- [MATERIALS PROVIDED]
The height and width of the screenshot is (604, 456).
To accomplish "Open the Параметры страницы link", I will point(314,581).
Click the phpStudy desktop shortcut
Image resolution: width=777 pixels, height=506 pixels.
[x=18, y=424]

* * *

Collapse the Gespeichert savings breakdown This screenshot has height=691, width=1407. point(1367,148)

- [EXERCISE DETAILS] What lines above hold the word "screenshot"? List them all.

- [ANSWER TO THIS EXERCISE]
The height and width of the screenshot is (604, 456).
Collapse the Gespeichert savings breakdown This screenshot has height=691, width=1407. point(1367,148)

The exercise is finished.